Exploring hard issues with artist Amanda Heng

Amanda Heng in her "Another Woman" exhibit at Singapore Art Musuem. (Yahoo! Photo)
Amanda Heng in her "Another Woman" exhibit at Singapore Art Musuem. (Yahoo! Photo)

It's hard to believe that local performance artist Amanda Heng, 60, is holding her first ever solo exhibition after almost 20 years of creating thought-provoking artworks.

Her exhibition "Amanda Heng: Speak To Me, Walk With Me", spread across five galleries at the Singapore Art Museum at 8Q, features works like "Yours Truly, My Body", which is a video showing a younger Heng scrubbing a slab of pig meat with blood to symbolise the pain women go through to beautify themselves through cosmetic surgery.

In another exhibit, Heng hangs up white dresses for baby girls and red threads to commemorate female victims of infanticide in cultures that prefer sons over daughters.

Amanda Heng in her "Missing" installation. (Yahoo! photo)
Amanda Heng in her "Missing" installation. (Yahoo! photo)

Heng was conferred the Cultural Medallion award in 2010, the highest honour given to artists who have attained artistic excellence. The local contemporary artist is known for her pioneering explorations into gender and family issues in her art.

This exhibition surveys over two decades of her prolific career, presenting a body of work that covers photography, installation, performance and public art.

At a media tour of her exhibition, Heng cheekily talked about how one of her installations, "Tiger Balls, Myths and Chinese Man" was a response to a sexist comment made about women.

She had painted several basketballs with tiger stripes and laid them out on a traditional blanket used for Chinese weddings.

In 1991, fellow contemporary artist Tang Da Wu created an installation called "Tiger's Whip" to address the problem of Chinese men eating tiger penises as an aphrodisiac.

"Somebody made a comment after seeing Tiger's Whip saying it's all because of women's expectation of men that men have to resort to find aphrodisiac. I wanted to respond to that comment," said Heng, co-founder of Women in the Arts.

The art collective seeks to advance the feminist art movement in Singapore, a faction of art that is especially close to her heart.

"Often when there's anything negative, it's so convenient to blame it on the women.

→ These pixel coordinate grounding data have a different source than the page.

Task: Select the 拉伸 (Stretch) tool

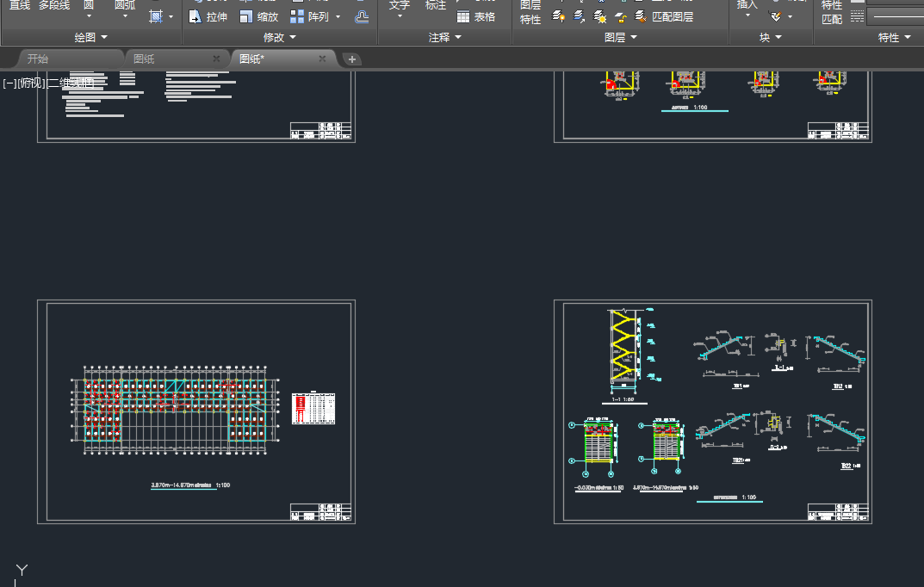Action: coord(208,16)
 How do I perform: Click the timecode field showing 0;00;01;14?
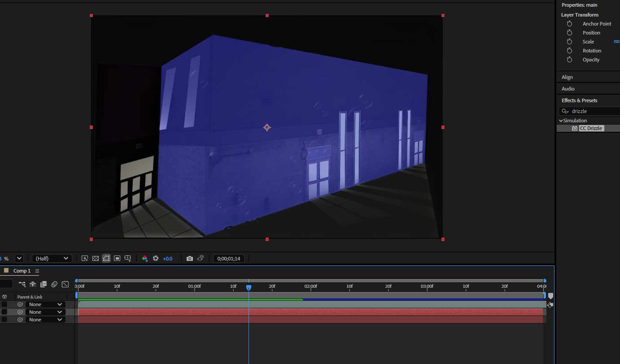[229, 258]
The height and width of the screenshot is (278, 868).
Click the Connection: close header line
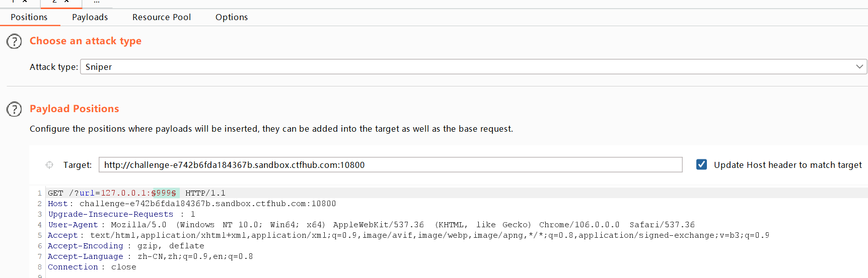coord(92,267)
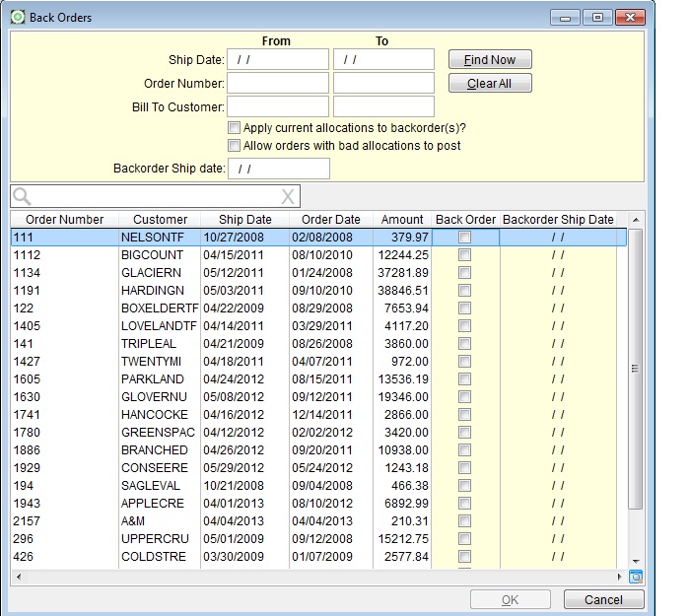Enable 'Apply current allocations to backorder(s)?'
689x616 pixels.
(x=234, y=128)
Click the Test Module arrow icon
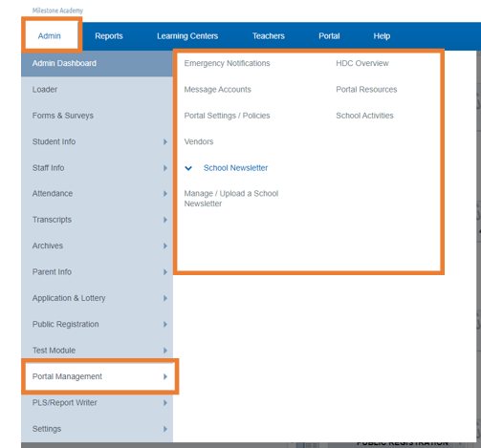 point(165,351)
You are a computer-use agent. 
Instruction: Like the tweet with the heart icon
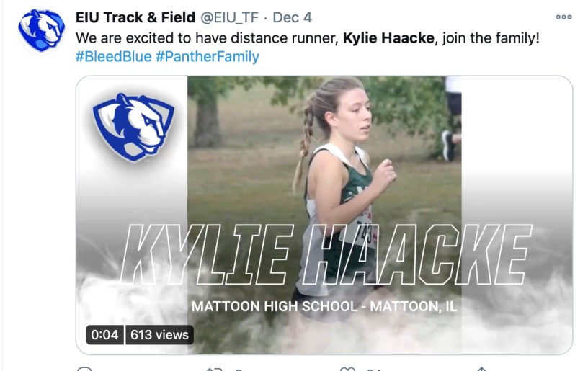[x=347, y=369]
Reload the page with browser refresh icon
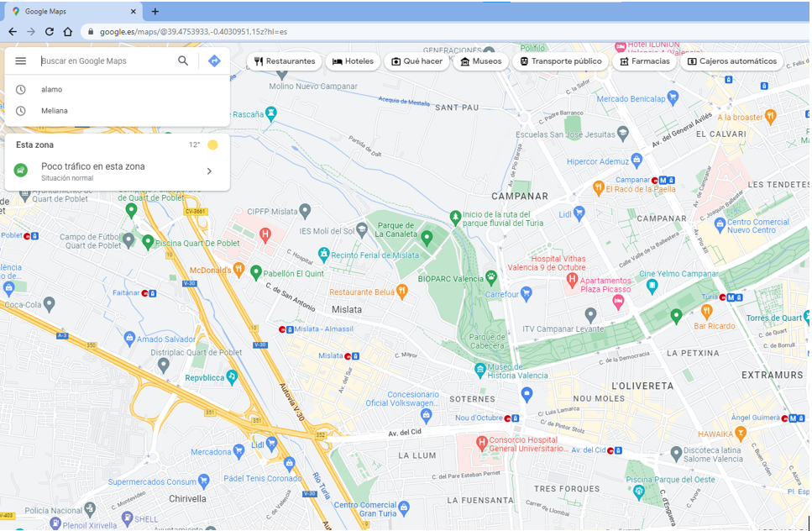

During the performance, Da Wu used the sound of a bouncing basketball to represent the sound of the heartbeat. So I took that as a reference and painted the basketballs with tiger stripes," she explained.

The artist in her silver-grey braids said she talks a lot about community identity and urges other Singaporean artists to find their uniqueness.

"Often, there's this misconception that when you deal with things that are very specific to Singapore, the international market will not be interested in it but we are all interested in British or American or German art because they have a certain uniqueness in them," she said.

"This is what we lack in Singapore and we have to work hard on that. ... When we put ourselves out there in the market, we are nowhere because we just can't compare to the people with very very strong uniqueness about them," she added.

"Amanda Heng: Speak To Me, Walk With Me" is open from 7 October 2011 to 1 January 2012 at the Singapore Art Museum. The admission fees are S$10 for adults and $5 for students, senior citizens and NSFs.